When you show up in the middle of her shift, Cherry’s face will light up. Then she’ll catch your gaze flitting between her and Carl, the three hundred and twenty pound bus-boy from Papua New Guinea, and her glowing smile will collapse into a despaired frown.
“Oh no,” she’ll say, shaking her head.
“Oh yes!” you’ll cry, shaking your bike helmet at her. “Did you really think you could get away with this?”
She’ll rush to your side and place her hands on your chest, cooing at you in a way that threatens to erode your rage. “But honey,” she’ll demure, “you know I never could resist a lil’ taste of brown sugar.”
You’ll steel yourself and push her away.
“He’s three hundred god damn pounds, my dear!” you’ll say, before you realize it’s insensitive and make an apologetic gesture to Carl. “Sorry,” you shout at him across the restaurant.
“No,” he’ll shout back. “Totally deserved under the circumstances.” You’ll nod.

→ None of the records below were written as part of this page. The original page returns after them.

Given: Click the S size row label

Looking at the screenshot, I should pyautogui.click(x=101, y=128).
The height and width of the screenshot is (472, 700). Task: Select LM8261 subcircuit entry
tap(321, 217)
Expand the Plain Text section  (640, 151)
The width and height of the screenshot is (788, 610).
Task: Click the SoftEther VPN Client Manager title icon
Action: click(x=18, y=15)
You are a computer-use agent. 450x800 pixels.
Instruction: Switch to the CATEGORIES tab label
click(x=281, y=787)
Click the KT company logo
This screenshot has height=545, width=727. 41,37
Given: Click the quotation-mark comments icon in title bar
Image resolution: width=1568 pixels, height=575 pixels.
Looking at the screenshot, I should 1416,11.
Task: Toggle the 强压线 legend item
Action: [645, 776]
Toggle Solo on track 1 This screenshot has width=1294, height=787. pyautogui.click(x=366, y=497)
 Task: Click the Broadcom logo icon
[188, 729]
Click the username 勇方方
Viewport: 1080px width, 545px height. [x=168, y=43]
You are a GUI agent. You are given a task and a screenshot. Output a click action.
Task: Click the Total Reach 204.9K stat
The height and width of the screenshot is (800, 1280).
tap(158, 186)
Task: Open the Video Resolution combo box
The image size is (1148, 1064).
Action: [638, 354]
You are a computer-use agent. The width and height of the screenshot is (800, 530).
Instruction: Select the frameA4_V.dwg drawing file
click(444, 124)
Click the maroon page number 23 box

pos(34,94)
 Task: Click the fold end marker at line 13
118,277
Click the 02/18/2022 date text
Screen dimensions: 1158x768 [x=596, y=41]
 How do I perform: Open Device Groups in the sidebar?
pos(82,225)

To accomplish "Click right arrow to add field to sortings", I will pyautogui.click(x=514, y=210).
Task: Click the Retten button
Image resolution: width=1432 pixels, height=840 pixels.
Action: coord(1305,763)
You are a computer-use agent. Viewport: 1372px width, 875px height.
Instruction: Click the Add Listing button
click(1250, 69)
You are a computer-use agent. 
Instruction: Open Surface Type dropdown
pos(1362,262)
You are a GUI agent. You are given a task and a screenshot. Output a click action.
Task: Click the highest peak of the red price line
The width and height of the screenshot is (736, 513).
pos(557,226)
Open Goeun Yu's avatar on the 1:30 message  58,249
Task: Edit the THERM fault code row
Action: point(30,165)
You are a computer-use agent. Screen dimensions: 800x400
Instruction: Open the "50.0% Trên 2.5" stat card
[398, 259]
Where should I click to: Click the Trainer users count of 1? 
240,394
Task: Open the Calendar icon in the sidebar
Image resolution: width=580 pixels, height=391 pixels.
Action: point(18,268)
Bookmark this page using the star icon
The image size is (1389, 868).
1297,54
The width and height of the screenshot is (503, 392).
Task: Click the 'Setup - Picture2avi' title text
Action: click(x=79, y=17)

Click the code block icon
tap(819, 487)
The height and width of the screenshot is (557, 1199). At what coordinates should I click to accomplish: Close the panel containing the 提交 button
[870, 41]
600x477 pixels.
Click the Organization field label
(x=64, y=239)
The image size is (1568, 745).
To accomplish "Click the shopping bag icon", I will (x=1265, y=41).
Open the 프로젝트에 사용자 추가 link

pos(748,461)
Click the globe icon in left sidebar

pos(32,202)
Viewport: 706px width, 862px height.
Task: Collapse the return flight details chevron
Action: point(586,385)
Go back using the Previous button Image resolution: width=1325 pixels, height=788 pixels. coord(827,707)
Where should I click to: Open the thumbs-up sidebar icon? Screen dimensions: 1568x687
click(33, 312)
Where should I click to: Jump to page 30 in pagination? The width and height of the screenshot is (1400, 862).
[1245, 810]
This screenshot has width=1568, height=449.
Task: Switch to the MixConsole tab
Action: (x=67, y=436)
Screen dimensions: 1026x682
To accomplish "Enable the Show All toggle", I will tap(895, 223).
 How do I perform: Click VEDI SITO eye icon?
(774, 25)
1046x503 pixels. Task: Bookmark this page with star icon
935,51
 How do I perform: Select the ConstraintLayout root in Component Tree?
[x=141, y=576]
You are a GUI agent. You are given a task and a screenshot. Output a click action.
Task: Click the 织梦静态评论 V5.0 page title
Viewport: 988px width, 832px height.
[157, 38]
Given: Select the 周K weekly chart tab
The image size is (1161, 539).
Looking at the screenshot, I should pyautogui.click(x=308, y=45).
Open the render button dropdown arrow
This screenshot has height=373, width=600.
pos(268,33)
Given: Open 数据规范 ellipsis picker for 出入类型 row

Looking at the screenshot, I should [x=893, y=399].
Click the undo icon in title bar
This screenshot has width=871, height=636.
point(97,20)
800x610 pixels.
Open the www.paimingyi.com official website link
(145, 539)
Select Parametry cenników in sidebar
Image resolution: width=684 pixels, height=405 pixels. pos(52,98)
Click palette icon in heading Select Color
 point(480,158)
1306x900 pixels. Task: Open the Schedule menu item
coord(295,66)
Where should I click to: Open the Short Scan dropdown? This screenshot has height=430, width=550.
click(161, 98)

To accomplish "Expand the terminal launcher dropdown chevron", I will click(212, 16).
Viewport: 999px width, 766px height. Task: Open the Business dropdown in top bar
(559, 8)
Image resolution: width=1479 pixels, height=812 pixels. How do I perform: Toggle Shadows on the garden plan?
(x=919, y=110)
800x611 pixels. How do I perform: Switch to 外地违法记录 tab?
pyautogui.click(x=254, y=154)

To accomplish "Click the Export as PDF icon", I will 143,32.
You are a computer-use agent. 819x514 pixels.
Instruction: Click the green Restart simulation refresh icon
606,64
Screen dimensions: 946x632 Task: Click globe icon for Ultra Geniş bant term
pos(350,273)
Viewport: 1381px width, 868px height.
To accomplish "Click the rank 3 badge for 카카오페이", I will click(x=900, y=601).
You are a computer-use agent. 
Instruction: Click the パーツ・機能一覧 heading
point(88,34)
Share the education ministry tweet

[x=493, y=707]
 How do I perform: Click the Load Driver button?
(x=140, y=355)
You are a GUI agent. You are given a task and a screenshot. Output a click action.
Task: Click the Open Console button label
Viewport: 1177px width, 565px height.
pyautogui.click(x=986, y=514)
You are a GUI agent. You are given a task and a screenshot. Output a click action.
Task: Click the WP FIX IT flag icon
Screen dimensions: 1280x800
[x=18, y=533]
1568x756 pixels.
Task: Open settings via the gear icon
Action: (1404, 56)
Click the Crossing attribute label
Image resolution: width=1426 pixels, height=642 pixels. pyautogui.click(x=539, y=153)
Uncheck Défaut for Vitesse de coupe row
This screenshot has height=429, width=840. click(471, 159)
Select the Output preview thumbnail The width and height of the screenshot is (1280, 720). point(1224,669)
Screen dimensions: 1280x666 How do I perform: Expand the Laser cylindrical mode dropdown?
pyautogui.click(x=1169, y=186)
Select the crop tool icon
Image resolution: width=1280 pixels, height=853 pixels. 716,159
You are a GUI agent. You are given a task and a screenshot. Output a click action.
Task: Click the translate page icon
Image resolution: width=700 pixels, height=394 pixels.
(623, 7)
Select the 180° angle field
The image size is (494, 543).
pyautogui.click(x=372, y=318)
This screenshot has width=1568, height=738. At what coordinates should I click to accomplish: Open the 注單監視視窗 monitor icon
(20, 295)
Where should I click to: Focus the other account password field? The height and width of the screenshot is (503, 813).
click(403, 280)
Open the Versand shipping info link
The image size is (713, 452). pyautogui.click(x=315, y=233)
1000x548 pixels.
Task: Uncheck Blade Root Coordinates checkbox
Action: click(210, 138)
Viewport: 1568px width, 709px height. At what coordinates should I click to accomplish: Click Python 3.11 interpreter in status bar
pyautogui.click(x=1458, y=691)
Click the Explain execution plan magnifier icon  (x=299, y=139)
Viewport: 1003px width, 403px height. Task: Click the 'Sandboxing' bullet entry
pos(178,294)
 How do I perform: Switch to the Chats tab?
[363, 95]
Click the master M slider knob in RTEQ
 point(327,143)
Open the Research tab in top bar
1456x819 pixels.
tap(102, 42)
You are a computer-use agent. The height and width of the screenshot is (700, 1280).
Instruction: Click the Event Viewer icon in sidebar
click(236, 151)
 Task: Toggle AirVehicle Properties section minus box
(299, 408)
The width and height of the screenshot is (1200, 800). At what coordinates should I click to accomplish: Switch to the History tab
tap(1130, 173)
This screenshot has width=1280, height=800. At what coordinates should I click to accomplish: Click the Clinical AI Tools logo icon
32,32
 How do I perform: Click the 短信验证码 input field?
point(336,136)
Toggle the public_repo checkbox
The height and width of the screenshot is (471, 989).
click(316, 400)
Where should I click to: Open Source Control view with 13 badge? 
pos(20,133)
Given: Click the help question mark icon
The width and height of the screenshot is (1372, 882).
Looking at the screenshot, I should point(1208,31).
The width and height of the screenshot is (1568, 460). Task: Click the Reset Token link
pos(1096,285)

Cherry will roll her eyes and throw her money belt in the general direction of the kitchen before she walks up and taps you one in the nuts. You’ll go down like a sucker but you won’t cry, which is impressive because Cherry used to do Golden Gloves in high school.
As your eyes roll in the back of your head you’ll smile to yourself, thinking that this still went way better than your breakup with Cheryl Crowe.
Congratulations on Taking It Like a Champ!